Él también nos mostró cómo se puede y se debe morir. Nos invitó a que lo acompañáramos en la muerte. «A algunos les pareció un novum muy cruel—admitió un conocido escritor, ateo declarado—que no se muere en soledad, aislado, sino ante la mirada de todos, pero así fue precisamente como murió Cristo».[310] Mostró que una persona completamente inmóvil, clavada a la cruz, incapaz de pronunciar una palabra, puede hacer mucho. Se lo enseñó a un mundo que quiere ser eternamente joven y que ha apartado de la conciencia el proceso de morir y la muerte, les ha negado el derecho a existir. ¿No seremos nosotros demasiado a menudo como esas gentes del cuadro de Brueghel La caída de Ícaro? No estamos dispuestos a dejar a un lado las triviales tareas cotidianas ni cuando sucede algo tan asombroso como que un joven caiga del cielo justo al lado: tranquilamente nos apartamos del infortunio.

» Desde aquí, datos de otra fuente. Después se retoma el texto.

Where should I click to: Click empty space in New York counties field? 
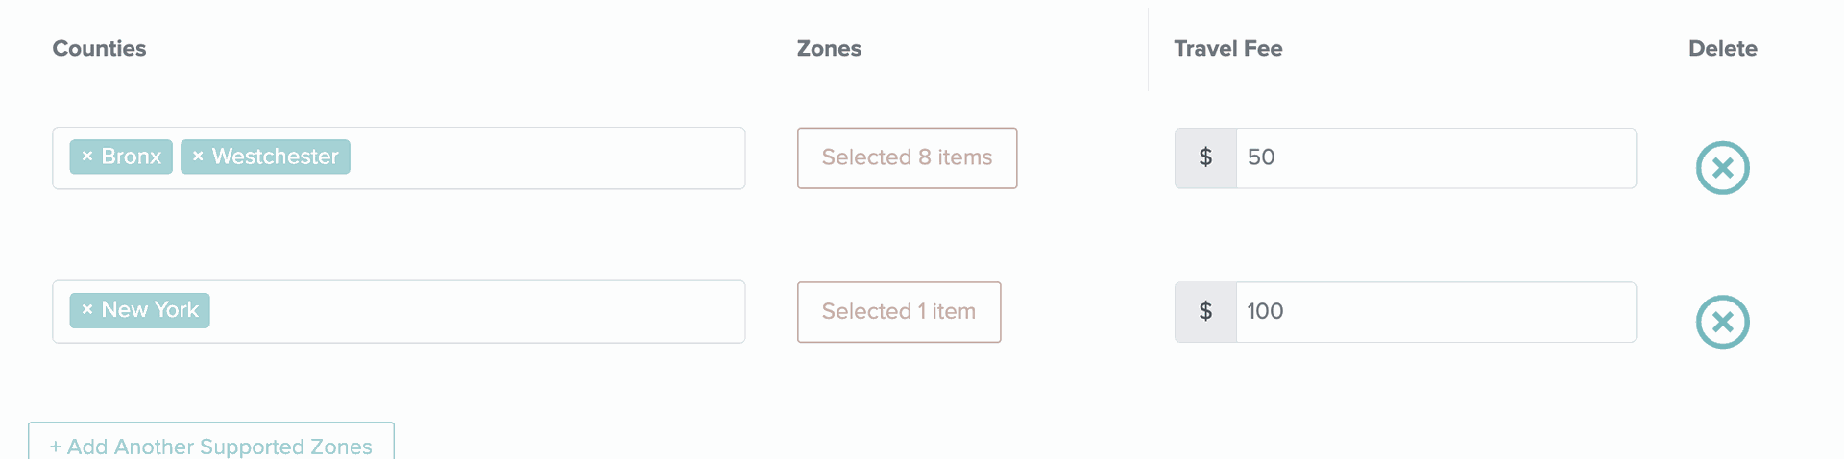click(480, 311)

La muerte acompañó a Juan Pablo II a lo largo de toda su vida. Desde la pérdida de su madre durante su infancia, la de su padre poco después, hasta el atentado que sufrió en mayo de 1981. A lo largo de su pontificado estuvo doce veces hospitalizado en la clínica Gemelli y superó numerosas operaciones. En sus últimos años la enfermedad progresó y con el corazón encogido observamos cómo el Santo Padre tenía mal aspecto, saltaba a la vista que estaba sufriendo. Y junto al sufrimiento lo acompañaron hasta sus últimos días el valor, una enorme tenacidad y la determinación. Incluso tomó con humor las dificultades, cada vez mayores, que tenía para moverse: hasta a la plataforma móvil que usaba para desplazarse la llamaba en broma «la carretilla». «Todos los que acompañaron en su partida a Juan Pablo II ahora tendrán más cuidado a la hora de dar según qué argumentos en relación a la eutanasia».[311]

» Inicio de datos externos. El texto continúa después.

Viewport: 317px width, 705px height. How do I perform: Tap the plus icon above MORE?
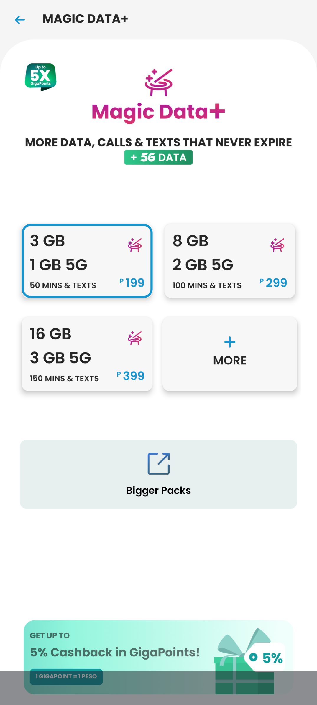point(230,342)
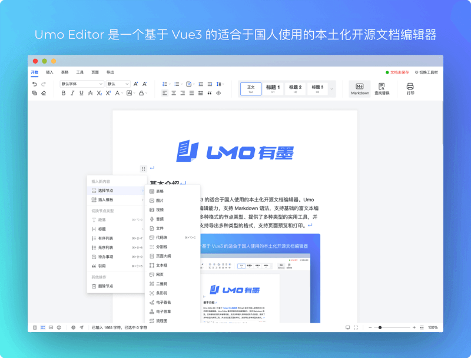Click the 打印 print icon

click(410, 88)
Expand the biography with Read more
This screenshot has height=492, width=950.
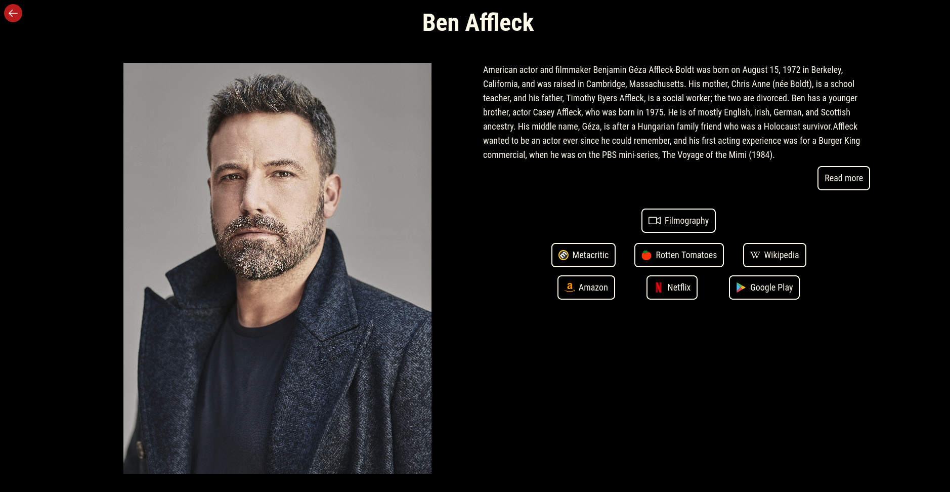(844, 178)
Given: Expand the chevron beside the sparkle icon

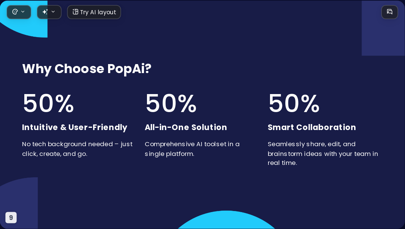Looking at the screenshot, I should coord(53,12).
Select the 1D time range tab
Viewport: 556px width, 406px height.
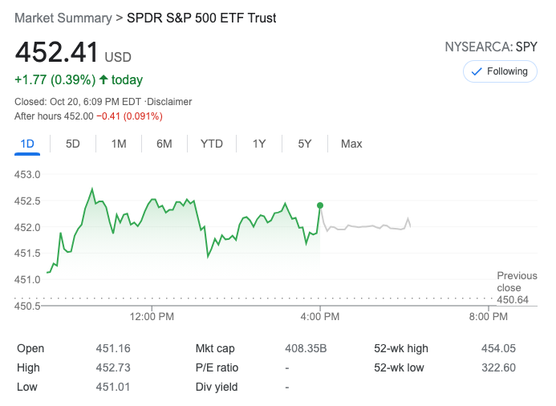click(x=27, y=144)
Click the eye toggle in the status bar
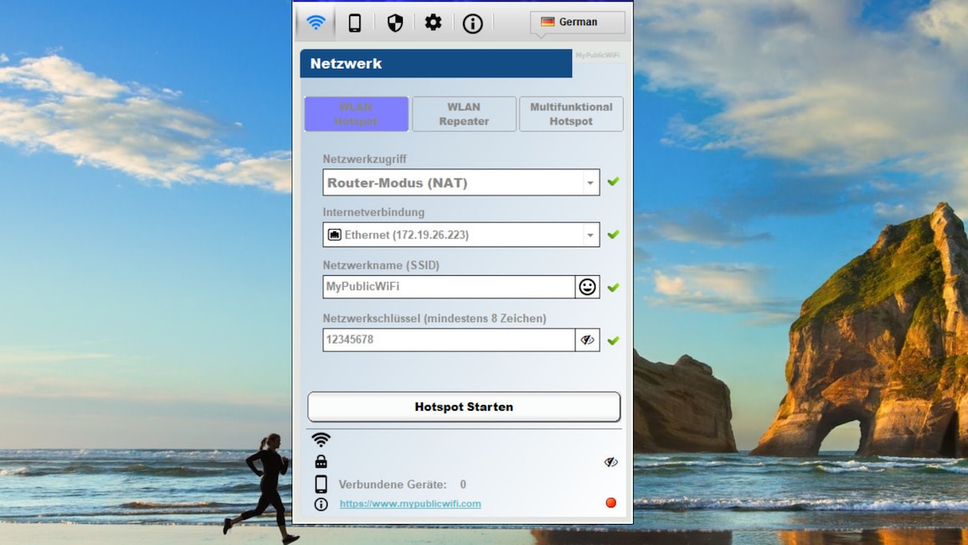Viewport: 968px width, 545px height. (610, 461)
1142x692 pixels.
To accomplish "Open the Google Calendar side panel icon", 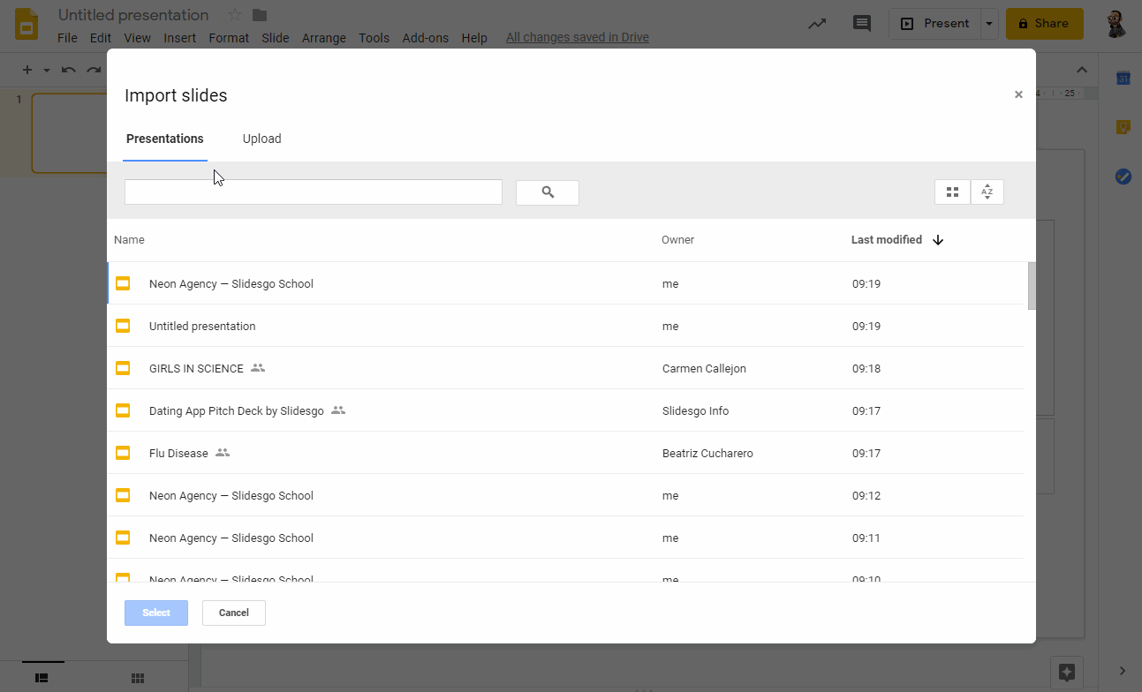I will point(1123,78).
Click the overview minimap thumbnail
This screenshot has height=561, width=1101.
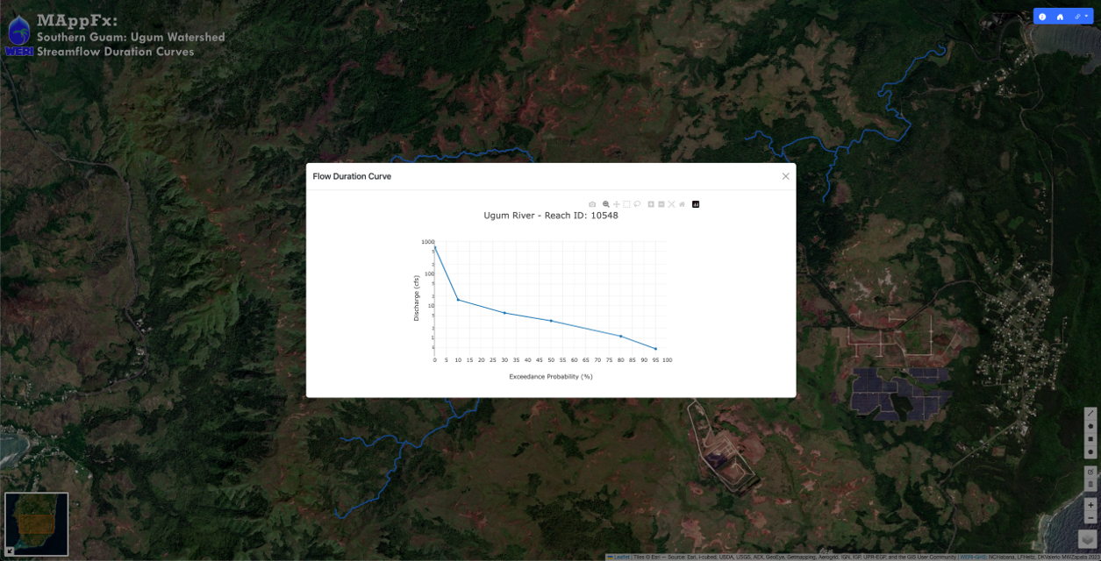click(37, 524)
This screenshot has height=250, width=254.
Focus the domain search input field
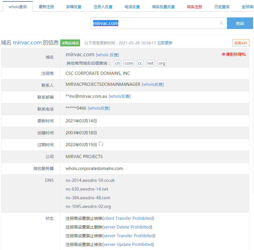(154, 23)
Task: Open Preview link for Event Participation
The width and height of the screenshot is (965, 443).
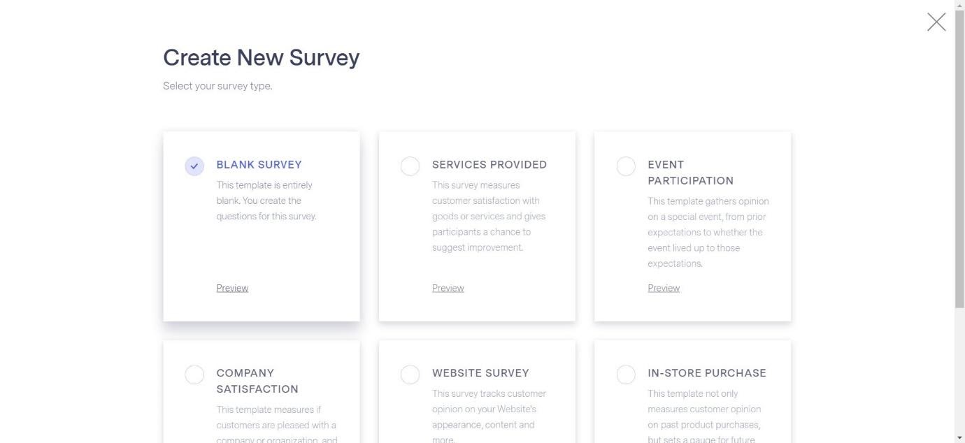Action: click(x=664, y=288)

El Papa nos enseñó que hay que aceptar el dolor y el sufrimiento en todo su alcance, y nadie pudo resultar más elocuente que él cuando dijo que la vocación por el sufrimiento es participar en el sufrimiento de Cristo. Nos descubrió los secretos del sufrimiento y de la muerte. Sin él habríamos sido capaces de olvidar que éstos existen. No sabíamos entender estos misterios, pero sí fuimos testigos de que él los conocía y nos los acercaría con todo su ser, con sus enseñanzas, con su vida y con su muerte.